▶ **ACTIVITY**
Word for word, set down every line of the entries below from the line with "View ivory Funnel Neck product thumbnail" to the line with "Toggle the green", including both, and no other line.

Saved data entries
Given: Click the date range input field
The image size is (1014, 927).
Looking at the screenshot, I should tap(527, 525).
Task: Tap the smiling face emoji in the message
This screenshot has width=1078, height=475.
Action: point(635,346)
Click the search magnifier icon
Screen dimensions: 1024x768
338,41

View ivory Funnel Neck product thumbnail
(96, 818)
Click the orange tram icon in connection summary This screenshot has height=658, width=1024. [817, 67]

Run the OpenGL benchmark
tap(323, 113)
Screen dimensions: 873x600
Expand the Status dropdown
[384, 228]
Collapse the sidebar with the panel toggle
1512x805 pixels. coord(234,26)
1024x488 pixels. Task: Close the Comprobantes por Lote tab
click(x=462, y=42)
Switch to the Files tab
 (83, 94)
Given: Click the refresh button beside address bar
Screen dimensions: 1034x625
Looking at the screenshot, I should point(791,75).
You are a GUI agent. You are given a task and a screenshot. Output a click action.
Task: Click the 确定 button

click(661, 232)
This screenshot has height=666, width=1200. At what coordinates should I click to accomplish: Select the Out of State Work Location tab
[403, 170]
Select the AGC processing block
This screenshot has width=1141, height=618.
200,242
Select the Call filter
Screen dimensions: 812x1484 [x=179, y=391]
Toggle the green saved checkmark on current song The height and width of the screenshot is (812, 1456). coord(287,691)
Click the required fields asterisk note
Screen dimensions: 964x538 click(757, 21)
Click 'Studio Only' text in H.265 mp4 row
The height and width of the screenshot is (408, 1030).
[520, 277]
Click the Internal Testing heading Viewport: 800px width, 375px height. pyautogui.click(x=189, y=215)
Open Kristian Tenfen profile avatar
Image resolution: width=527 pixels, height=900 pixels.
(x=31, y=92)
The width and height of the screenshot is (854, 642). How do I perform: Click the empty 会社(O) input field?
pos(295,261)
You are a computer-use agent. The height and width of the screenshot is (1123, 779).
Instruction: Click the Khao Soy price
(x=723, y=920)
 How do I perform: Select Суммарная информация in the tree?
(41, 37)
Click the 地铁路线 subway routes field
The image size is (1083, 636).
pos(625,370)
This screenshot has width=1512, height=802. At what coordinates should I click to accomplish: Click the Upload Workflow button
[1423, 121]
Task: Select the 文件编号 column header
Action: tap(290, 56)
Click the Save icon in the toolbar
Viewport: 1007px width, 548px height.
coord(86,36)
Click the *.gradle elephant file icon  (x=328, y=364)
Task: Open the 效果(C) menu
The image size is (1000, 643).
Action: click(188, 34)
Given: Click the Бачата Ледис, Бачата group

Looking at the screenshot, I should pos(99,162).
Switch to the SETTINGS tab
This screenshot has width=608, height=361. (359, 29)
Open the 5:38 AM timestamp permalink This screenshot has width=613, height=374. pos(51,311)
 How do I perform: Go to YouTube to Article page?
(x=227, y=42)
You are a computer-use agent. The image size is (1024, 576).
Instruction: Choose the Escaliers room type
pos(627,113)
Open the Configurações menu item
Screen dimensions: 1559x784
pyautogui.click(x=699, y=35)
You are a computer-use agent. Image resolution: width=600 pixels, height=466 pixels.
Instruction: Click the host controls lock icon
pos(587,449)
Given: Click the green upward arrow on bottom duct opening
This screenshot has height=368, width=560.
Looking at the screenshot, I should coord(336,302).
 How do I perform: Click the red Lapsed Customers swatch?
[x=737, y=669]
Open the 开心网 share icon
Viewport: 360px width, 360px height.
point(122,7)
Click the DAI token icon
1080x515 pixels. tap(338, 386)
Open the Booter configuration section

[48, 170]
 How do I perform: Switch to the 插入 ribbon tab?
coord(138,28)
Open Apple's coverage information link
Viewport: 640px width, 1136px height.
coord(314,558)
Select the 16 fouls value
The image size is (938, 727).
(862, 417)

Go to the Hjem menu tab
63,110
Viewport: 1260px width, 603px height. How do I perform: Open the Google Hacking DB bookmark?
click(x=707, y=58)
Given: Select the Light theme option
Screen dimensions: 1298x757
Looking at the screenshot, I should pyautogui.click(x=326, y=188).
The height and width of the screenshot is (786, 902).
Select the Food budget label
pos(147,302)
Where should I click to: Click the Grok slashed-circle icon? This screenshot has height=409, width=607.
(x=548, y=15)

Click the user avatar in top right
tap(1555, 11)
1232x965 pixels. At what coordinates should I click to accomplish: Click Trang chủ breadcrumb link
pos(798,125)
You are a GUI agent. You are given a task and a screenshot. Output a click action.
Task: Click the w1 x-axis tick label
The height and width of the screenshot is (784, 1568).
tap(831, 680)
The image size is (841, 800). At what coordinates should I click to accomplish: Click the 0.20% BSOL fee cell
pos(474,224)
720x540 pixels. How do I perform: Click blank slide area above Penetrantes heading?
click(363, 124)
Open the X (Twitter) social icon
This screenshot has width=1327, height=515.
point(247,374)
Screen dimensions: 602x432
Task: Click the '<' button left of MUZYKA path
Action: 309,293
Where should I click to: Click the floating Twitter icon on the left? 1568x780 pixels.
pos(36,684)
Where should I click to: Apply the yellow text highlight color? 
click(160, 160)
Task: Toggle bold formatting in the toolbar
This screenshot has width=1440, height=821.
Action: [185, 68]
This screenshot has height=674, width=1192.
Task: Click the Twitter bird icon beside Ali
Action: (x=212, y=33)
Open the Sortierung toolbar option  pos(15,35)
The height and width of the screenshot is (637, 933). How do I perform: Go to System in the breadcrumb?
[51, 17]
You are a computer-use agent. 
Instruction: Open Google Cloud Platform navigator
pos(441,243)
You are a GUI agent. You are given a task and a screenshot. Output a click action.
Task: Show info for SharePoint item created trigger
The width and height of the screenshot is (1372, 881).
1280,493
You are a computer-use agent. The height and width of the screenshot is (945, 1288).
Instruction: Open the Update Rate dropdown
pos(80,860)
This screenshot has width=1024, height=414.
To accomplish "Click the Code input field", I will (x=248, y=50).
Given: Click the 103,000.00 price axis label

▶ **WRITTEN REPLY**
View ivory Funnel Neck product thumbnail
(96, 818)
Click the orange tram icon in connection summary This screenshot has height=658, width=1024. [817, 67]

Run the OpenGL benchmark
tap(323, 113)
Screen dimensions: 873x600
Expand the Status dropdown
[384, 228]
Collapse the sidebar with the panel toggle
1512x805 pixels. coord(234,26)
1024x488 pixels. Task: Close the Comprobantes por Lote tab
click(x=462, y=42)
Switch to the Files tab
 (83, 94)
Given: Click the refresh button beside address bar
Screen dimensions: 1034x625
Looking at the screenshot, I should point(791,75).
You are a GUI agent. You are given a task and a screenshot. Output a click action.
Task: Click the 确定 button

click(661, 232)
This screenshot has height=666, width=1200. At what coordinates should I click to accomplish: Select the Out of State Work Location tab
[403, 170]
Select the AGC processing block
This screenshot has width=1141, height=618.
200,242
Select the Call filter
Screen dimensions: 812x1484 [x=179, y=391]
Toggle the green saved checkmark on current song The height and width of the screenshot is (812, 1456). coord(287,691)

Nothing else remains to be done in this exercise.